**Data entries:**

────────────────────

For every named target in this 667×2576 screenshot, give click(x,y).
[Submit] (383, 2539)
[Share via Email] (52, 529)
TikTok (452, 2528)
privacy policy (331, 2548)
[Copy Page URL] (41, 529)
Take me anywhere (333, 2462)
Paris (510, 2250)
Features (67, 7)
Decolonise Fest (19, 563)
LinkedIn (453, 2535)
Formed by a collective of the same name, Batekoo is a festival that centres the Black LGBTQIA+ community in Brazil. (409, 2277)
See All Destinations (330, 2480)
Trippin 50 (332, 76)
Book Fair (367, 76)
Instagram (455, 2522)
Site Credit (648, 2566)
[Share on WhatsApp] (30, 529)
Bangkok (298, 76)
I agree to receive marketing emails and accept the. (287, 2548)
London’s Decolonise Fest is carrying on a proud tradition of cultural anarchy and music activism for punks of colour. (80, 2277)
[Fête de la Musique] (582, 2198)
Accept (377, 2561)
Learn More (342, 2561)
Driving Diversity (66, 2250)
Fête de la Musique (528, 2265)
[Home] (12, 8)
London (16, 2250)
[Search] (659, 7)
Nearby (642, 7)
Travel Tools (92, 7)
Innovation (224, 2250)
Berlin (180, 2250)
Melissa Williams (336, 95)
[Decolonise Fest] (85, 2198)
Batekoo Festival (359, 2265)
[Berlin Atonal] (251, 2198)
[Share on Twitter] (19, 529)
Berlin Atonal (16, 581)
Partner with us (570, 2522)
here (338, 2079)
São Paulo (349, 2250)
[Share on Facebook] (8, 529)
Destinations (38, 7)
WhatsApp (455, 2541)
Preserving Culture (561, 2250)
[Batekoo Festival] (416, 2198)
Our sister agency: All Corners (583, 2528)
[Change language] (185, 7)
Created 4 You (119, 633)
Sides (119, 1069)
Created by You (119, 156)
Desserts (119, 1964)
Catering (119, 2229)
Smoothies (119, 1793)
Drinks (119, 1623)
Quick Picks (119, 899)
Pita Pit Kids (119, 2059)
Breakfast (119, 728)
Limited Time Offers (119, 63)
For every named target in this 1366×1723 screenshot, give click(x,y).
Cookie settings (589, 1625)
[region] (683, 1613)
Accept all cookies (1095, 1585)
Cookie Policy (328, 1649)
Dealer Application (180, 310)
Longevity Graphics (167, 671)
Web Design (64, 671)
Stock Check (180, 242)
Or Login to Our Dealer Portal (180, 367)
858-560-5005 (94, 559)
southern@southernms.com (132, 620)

────────────────────

**Problem requirements:** Reproduce the data. Match each line exactly.

**Output of the exercise:**
For every named target in this 667×2576 screenshot, give click(x,y).
[Submit] (383, 2539)
[Share via Email] (52, 529)
TikTok (452, 2528)
privacy policy (331, 2548)
[Copy Page URL] (41, 529)
Take me anywhere (333, 2462)
Paris (510, 2250)
Features (67, 7)
Decolonise Fest (19, 563)
LinkedIn (453, 2535)
Formed by a collective of the same name, Batekoo is a festival that centres the Black LGBTQIA+ community in Brazil. (409, 2277)
See All Destinations (330, 2480)
Trippin 50 (332, 76)
Book Fair (367, 76)
Instagram (455, 2522)
Site Credit (648, 2566)
[Share on WhatsApp] (30, 529)
Bangkok (298, 76)
I agree to receive marketing emails and accept the. (287, 2548)
London’s Decolonise Fest is carrying on a proud tradition of cultural anarchy and music activism for punks of colour. (80, 2277)
[Fête de la Musique] (582, 2198)
Accept (377, 2561)
Learn More (342, 2561)
Driving Diversity (66, 2250)
Fête de la Musique (528, 2265)
[Home] (12, 8)
London (16, 2250)
[Search] (659, 7)
Nearby (642, 7)
Travel Tools (92, 7)
Innovation (224, 2250)
Berlin (180, 2250)
Melissa Williams (336, 95)
[Decolonise Fest] (85, 2198)
Batekoo Festival (359, 2265)
[Berlin Atonal] (251, 2198)
[Share on Twitter] (19, 529)
Berlin Atonal (16, 581)
Partner with us (570, 2522)
here (338, 2079)
São Paulo (349, 2250)
[Share on Facebook] (8, 529)
Destinations (38, 7)
WhatsApp (455, 2541)
Preserving Culture (561, 2250)
[Batekoo Festival] (416, 2198)
Our sister agency: All Corners (583, 2528)
[Change language] (185, 7)
Created 4 You (119, 633)
Sides (119, 1069)
Created by You (119, 156)
Desserts (119, 1964)
Catering (119, 2229)
Smoothies (119, 1793)
Drinks (119, 1623)
Quick Picks (119, 899)
Pita Pit Kids (119, 2059)
Breakfast (119, 728)
Limited Time Offers (119, 63)
For every named target in this 1366×1723 screenshot, give click(x,y).
Cookie settings (589, 1625)
[region] (683, 1613)
Accept all cookies (1095, 1585)
Cookie Policy (328, 1649)
Dealer Application (180, 310)
Longevity Graphics (167, 671)
Web Design (64, 671)
Stock Check (180, 242)
Or Login to Our Dealer Portal (180, 367)
858-560-5005 (94, 559)
southern@southernms.com (132, 620)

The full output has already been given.